Julia Glushko (or Yulia, ; born 1 January 1990) is an Israeli retired tennis player.

She won 11 singles and 14 doubles titles on the ITF Circuit. Her best results at a Grand Slam tournament were reaching the third round of the US Open in 2013, and the French Open in 2014 in singles. In September 2015, she reached the final of the WTA Challenger event in Dalian, where she was defeated by Zheng Saisai.

On 23 June 2014, Glushko reached her best singles ranking of world No. 79. On 4 November 2013, she peaked at No. 109 in the doubles rankings. She won the 2011 Israeli National Women's Singles Championship. Playing for Israel in the Fed Cup, she had a win–loss record of 29–29.

Early and personal life
Glushko was born in Donetsk, Ukrainian SSR, USSR, who is fluent in Hebrew, Russian, and English. She started playing tennis at the age of four. Her parents, Sergio and Olga, are tennis instructors. Glushko and her family immigrated to Israel from Ukraine when she was nine years old, initially living in the Katamon neighborhood of the city of Jerusalem for three years, and then in the city of Ramat HaSharon. She then trained at the Wingate Institute in Netanya. She served in the Israel Defense Forces for over two years. She lives in Modi'in, halfway between Jerusalem and Tel Aviv, Israel. Her younger sister Lina Glushko is also a tennis player.

Tennis career

Junior years
Glushko won four junior titles. The first three were the 2006 Saadia Rees (Grade 4), the 2007 Argentina Cup (Grade 2), and the 2007 Uruguay Bowl (Grade 2).

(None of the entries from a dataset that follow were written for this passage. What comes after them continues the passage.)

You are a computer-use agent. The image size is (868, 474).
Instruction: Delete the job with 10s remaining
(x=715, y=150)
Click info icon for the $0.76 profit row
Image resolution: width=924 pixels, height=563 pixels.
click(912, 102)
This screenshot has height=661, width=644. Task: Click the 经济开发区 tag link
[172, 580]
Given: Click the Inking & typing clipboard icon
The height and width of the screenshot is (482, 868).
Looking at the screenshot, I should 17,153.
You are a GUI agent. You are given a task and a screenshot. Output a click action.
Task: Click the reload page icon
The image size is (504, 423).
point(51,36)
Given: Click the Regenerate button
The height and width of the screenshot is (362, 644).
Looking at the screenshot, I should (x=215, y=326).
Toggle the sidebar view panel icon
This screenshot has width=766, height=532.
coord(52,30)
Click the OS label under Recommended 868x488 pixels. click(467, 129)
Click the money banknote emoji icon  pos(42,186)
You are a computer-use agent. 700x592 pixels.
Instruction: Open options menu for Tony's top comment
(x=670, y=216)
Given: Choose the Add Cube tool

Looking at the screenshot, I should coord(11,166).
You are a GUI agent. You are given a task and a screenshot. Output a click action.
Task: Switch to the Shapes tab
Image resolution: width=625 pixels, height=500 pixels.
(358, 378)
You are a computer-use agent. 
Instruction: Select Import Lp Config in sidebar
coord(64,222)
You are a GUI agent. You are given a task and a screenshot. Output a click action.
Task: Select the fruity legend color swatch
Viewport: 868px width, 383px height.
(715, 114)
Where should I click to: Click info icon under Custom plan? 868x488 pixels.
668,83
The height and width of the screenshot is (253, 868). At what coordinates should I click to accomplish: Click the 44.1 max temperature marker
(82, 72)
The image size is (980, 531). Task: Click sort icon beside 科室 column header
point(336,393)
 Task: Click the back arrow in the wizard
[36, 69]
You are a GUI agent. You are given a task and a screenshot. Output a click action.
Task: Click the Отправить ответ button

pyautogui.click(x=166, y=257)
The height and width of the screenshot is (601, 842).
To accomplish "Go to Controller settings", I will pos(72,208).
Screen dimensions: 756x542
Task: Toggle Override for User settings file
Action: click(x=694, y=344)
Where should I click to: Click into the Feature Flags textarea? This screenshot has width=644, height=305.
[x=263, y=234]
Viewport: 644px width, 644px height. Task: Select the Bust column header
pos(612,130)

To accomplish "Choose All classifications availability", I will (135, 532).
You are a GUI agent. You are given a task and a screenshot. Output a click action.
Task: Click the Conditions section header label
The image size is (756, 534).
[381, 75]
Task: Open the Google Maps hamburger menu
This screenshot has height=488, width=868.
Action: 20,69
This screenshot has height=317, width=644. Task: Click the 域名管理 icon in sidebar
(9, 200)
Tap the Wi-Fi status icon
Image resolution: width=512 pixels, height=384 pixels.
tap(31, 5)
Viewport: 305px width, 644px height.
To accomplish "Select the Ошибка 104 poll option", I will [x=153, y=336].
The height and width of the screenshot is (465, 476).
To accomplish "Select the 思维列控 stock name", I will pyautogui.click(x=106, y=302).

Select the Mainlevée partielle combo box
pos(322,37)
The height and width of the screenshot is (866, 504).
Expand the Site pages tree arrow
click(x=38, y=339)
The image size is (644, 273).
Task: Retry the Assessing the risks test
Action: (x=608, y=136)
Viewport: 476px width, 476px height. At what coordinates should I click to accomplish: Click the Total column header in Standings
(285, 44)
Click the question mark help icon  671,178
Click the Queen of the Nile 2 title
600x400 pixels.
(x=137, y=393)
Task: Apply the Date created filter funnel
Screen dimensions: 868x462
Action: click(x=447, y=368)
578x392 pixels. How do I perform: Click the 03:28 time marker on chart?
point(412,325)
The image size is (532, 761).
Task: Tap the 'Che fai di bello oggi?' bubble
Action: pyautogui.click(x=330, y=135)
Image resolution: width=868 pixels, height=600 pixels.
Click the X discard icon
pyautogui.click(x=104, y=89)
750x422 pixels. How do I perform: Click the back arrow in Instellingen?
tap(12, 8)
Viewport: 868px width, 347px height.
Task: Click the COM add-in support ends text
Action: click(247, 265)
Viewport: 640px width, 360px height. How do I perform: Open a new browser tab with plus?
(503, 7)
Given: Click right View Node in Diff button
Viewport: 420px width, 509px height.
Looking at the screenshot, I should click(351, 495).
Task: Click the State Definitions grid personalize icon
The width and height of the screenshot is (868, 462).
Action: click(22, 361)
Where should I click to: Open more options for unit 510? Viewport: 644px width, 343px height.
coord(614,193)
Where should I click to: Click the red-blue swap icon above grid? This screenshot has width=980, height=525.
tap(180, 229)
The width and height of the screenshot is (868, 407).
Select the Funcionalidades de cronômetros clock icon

In March 2007, she won the Grade-1 Asunción Bowl junior girls tournament in Paraguay. It was the first Grade-1 title of Glushko's career.  At 17 years of age she was ranked 10th in the world junior tennis rankings.

At the US Open in September 2007, Glushko won her first two junior singles matches, and her first-round junior doubles match with Tyra Calderwood.

Professional career

Glushko won 11 singles and 14 doubles titles on the ITF Women's Circuit. Her best results at a Grand Slam tournament was reaching the third round of the US Open in 2013, and the French Open in 2014 in singles.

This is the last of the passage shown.